# New Projector



## mutelight (Oct 6, 2008)

So my old projector was getting a bit long in the tooth so I decided it was time for an upgrade. Ended up going with the Panasonic AE4000 as I have been more than happy with my plasma from them. It has completely changed the experience in the living room. The image size to quality ratio is staggering.

http://img13.imageshack.us/img13/6050/roomon.jpg
http://img40.imageshack.us/img40/2572/sizej.jpg
http://img230.imageshack.us/img230/9730/lostz.jpg
http://img10.imageshack.us/img10/2550/baraka.jpg


----------



## spartanstew (Nov 16, 2005)

Yep, that's a great projector.

Are you going to get a scope screen or stick with 16:9.


----------



## matt (Jan 12, 2010)

I just pooped a little. How big is that screen?!


----------



## Grentz (Jan 10, 2007)

Awesome! Any lights on shots of the setup?


----------



## mutelight (Oct 6, 2008)

spartanstew said:


> Yep, that's a great projector.
> 
> Are you going to get a scope screen or stick with 16:9.


I am probably going to stick with 16:9 since a fair amount of HDTV and gaming go on in the room.



matt1124 said:


> I just pooped a little. How big is that screen?!


Haha, it is 108".



Grentz said:


> Awesome! Any lights on shots of the setup?


Thanks. There is a link in my signature with more shots of the room.


----------



## TheRatPatrol (Oct 1, 2003)

Thats sweet! Whens the "projector warming party"?


----------



## mechman (Apr 29, 2006)

I wouldn't trade my projector for anything! Something about a large image...

Which screen did you go with? Is it white or a gray?


----------



## BudShark (Aug 11, 2003)

I recently put in a 106" with the Panny AE4000... it is a phenomenal projector... I just wish it had direct IR input or an IR port on the back (since I'm not serial control...).

Still need to do some work with it related to the auto scoping.


----------



## BudShark (Aug 11, 2003)

spartanstew said:


> Yep, that's a great projector.
> 
> Are you going to get a scope screen or stick with 16:9.


I've got a 16:9 on mine - but I'm limited on width due to a window and a corner. 

With that said, the Panny has an auto-scope feature that detects and uses a mechnical block to reduce lighting in the non-picture areas. It is a phenomenal feature.

Someone did a comparison picture (I'll hunt for it) showing a black frame, the Panny mechanical masking, and a non-masked image. The light bleed into the Panny masked area was minimal at best - closer to the reflection on a black felt frame than to a non-masked black-bar.

Granted, anywhere you have white screen its going to have reflection.

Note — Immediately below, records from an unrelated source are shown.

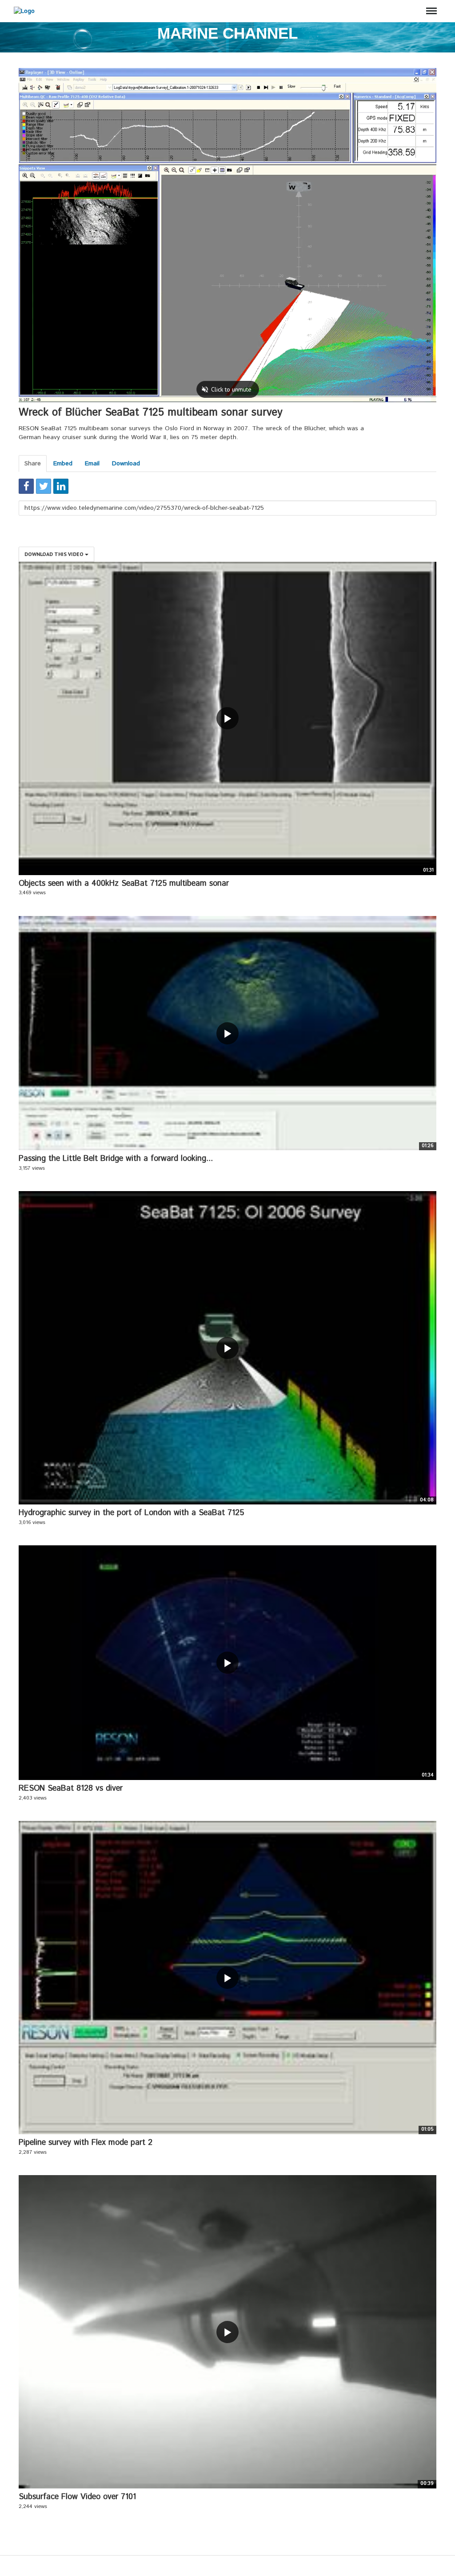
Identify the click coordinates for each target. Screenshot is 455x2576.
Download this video (54, 554)
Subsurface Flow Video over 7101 (77, 2497)
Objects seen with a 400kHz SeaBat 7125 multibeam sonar (124, 883)
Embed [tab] (62, 463)
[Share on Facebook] (26, 486)
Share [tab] (32, 463)
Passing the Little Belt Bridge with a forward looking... (116, 1158)
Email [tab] (92, 463)
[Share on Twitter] (43, 486)
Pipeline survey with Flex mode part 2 (85, 2142)
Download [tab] (126, 463)
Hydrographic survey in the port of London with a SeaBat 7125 (131, 1513)
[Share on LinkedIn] (60, 486)
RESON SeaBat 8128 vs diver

If you went with a gray its darn near close enough to say a scope screen or physical masking is a waste - its that good.

I have a white screen and we bought some felt to do a scope masking - but I ended up returning it because it became a why bother.


----------



## spartanstew (Nov 16, 2005)

BudShark said:


> I've got a 16:9 on mine - but I'm limited on width due to a window and a corner.


Yes, that makes a difference.

Most rooms are limited by height, so going scope makes sense (because you can still get the same size 16:9).


----------



## DBSNewbie (Nov 3, 2007)

How well does the Panny do with ambient light in the room? I am considering getting the AE4000, but have not seen any places that have it set up in their showroom.

Our den has a lot of daylight coming into it from the kitchen and breakfast nook, which are adjacent to the back of the den and I am concerned how well (or poorly) the new Panny will perform in that environment.

I've seen its predecessor (AE3000) in a setup where we allowed some daylight to come into the room (no direct sunlight onto the screen, though). I remember the image being a bit washed out. But, of course, the picture was great in total darkness.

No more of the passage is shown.